### Exercise objective:
In the data below, one line contains "MainMenu (688, 236)" and a later one contains "Enviar comentario (863, 2152)". Print both, with every line between them, exactly and alone.

_ _ _ _ _ _ _

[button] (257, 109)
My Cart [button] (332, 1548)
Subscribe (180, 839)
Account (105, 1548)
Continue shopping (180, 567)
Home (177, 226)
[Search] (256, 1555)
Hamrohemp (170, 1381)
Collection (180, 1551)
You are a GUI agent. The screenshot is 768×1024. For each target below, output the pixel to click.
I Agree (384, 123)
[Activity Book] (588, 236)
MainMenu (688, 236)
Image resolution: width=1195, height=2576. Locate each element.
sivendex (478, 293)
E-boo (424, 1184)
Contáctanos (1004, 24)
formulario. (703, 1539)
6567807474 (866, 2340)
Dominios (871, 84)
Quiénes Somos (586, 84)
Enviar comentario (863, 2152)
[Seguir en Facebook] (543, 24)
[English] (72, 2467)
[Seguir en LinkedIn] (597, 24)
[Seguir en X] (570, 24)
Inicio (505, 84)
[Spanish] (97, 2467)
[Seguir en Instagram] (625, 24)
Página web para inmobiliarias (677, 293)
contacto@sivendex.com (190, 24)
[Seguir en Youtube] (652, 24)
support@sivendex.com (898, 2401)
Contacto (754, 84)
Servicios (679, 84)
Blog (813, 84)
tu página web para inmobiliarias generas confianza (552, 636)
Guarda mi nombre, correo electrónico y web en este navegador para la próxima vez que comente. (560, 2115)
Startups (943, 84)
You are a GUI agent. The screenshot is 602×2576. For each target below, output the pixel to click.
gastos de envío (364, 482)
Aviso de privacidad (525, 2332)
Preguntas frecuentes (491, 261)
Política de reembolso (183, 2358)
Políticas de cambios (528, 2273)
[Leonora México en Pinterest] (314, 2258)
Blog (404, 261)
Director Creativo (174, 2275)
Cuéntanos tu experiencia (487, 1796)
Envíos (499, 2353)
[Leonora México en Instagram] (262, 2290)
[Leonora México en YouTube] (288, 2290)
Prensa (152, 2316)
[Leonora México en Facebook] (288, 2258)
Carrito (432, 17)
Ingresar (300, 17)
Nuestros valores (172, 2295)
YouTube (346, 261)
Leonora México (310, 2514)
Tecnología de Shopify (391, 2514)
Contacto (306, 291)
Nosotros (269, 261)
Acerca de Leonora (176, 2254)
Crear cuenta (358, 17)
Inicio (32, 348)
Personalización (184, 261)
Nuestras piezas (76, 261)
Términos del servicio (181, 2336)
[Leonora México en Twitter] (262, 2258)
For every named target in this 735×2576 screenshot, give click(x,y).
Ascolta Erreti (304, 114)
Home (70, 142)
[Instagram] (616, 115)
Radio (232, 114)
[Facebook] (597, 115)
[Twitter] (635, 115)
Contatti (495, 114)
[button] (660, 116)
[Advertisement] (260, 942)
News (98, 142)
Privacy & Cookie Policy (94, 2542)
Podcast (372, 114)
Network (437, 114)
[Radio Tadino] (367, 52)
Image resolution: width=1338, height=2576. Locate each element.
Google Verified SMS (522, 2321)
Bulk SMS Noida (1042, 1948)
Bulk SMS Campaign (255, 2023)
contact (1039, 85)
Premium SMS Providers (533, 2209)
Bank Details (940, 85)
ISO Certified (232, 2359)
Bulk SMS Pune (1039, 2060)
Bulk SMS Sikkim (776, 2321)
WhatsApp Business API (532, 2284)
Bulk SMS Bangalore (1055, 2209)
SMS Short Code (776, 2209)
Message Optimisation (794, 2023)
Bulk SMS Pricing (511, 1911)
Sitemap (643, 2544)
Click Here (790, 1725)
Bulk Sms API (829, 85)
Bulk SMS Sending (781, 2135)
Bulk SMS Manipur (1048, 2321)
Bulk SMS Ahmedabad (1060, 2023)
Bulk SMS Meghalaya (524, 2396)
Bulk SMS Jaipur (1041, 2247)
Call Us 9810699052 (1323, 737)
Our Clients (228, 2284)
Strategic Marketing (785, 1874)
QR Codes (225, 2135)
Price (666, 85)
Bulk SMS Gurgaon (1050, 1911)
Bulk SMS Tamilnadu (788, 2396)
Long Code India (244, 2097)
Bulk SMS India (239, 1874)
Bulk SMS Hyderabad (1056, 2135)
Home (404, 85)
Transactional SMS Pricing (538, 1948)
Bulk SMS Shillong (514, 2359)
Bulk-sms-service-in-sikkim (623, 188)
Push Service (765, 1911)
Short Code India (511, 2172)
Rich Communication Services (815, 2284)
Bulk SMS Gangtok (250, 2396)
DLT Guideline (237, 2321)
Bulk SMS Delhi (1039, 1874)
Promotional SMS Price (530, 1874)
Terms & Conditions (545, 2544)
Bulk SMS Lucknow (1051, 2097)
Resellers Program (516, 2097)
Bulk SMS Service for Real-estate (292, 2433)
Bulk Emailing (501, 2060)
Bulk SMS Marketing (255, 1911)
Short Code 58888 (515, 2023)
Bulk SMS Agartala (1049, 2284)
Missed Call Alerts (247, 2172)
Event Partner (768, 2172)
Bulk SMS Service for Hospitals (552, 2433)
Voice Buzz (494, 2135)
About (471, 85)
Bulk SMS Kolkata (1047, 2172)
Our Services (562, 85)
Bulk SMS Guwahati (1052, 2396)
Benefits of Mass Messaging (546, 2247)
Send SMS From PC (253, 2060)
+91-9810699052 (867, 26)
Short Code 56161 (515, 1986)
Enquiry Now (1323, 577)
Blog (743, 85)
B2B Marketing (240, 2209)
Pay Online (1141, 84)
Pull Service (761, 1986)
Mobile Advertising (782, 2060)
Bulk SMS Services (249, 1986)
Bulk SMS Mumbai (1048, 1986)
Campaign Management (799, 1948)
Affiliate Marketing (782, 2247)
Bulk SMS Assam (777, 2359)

_ _ _ _ _ _ _

### Solution to this exercise:
MainMenu (688, 236)
Image resolution: width=1195, height=2576. Locate each element.
sivendex (478, 293)
E-boo (424, 1184)
Contáctanos (1004, 24)
formulario. (703, 1539)
6567807474 (866, 2340)
Dominios (871, 84)
Quiénes Somos (586, 84)
Enviar comentario (863, 2152)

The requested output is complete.